**Action item**
Could you set down exactly the lines of the data below, starting at the one that holds "Identify the click" and ending at the one that holds "[presentation] (607, 90)", both included, and only those?

**Data shown**
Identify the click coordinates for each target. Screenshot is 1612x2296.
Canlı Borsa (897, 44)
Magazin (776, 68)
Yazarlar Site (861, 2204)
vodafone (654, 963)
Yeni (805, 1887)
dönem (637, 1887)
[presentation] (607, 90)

* * *

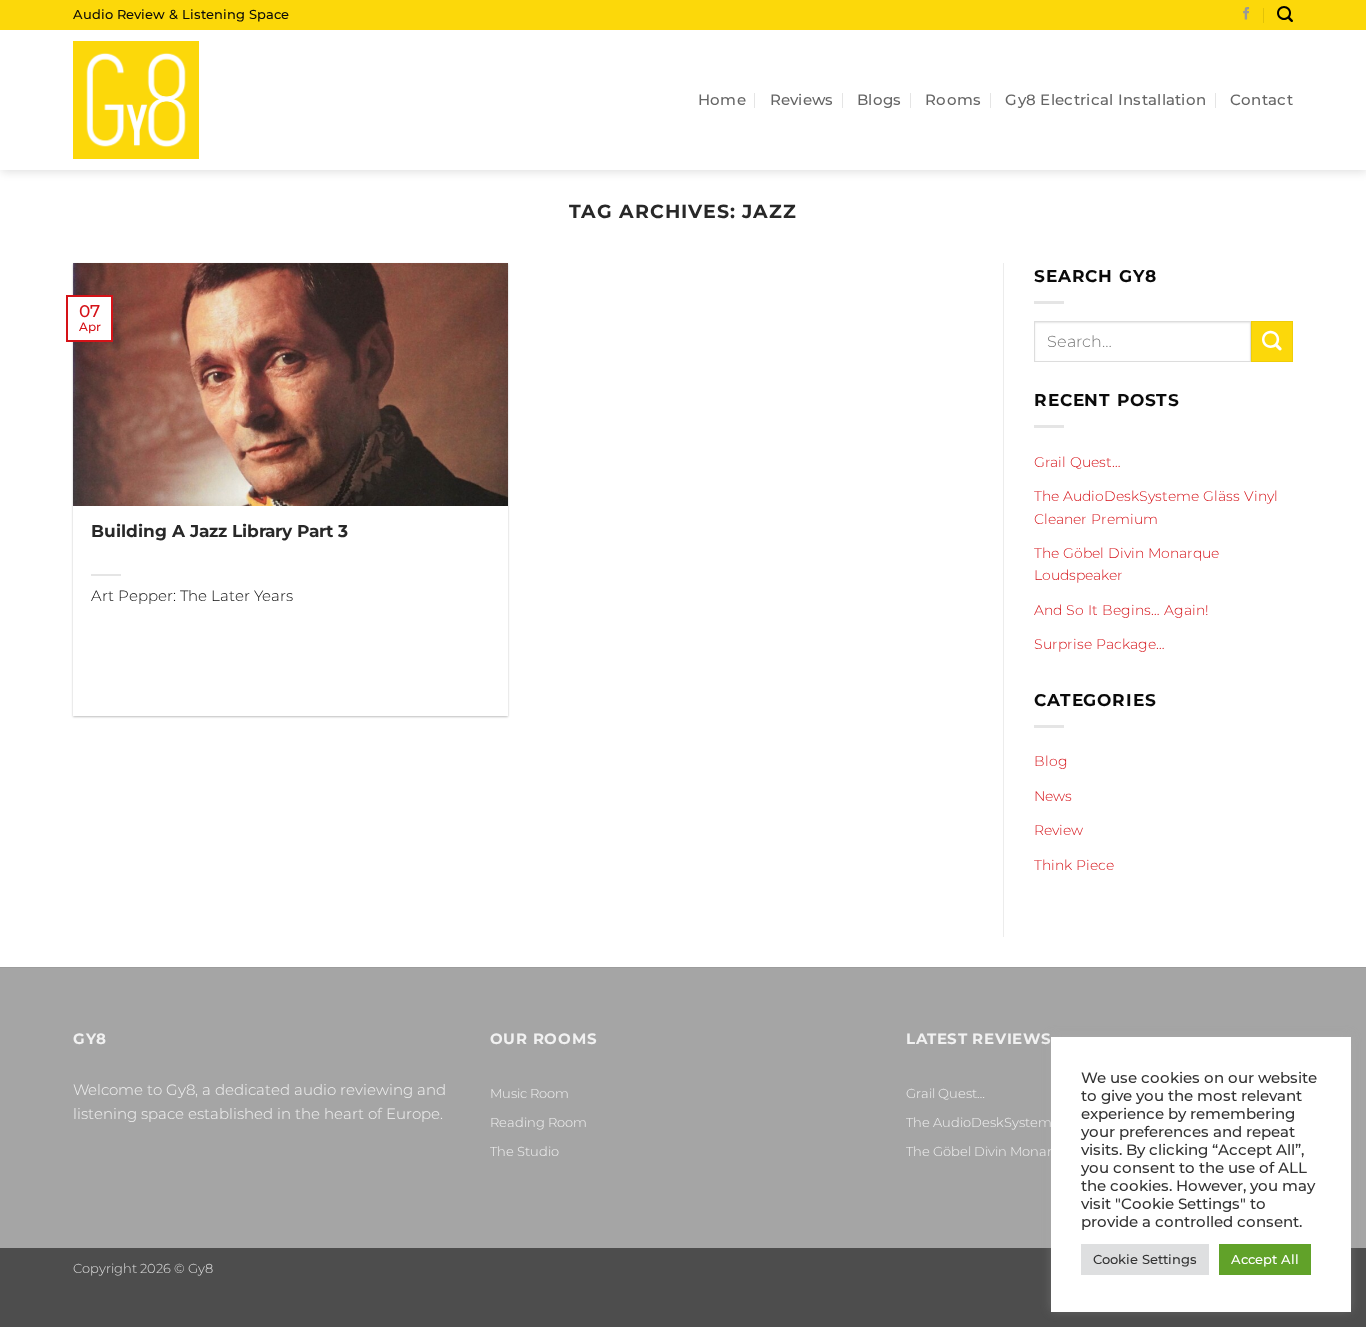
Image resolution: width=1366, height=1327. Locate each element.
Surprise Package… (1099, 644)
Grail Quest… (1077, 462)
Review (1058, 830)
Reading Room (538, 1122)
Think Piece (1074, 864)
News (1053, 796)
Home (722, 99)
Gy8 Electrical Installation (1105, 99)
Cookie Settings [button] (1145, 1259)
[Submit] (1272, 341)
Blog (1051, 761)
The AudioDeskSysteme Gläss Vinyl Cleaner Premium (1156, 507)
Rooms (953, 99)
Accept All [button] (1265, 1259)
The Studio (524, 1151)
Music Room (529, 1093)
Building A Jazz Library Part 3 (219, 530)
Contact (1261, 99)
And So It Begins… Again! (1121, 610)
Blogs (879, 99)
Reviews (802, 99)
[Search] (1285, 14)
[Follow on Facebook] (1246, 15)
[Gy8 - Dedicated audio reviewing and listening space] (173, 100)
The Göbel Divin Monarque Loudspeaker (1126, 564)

**Response to this task**
Identify the click coordinates for each target. Screenshot is 1612x2296.
Canlı Borsa (897, 44)
Magazin (776, 68)
Yazarlar Site (861, 2204)
vodafone (654, 963)
Yeni (805, 1887)
dönem (637, 1887)
[presentation] (607, 90)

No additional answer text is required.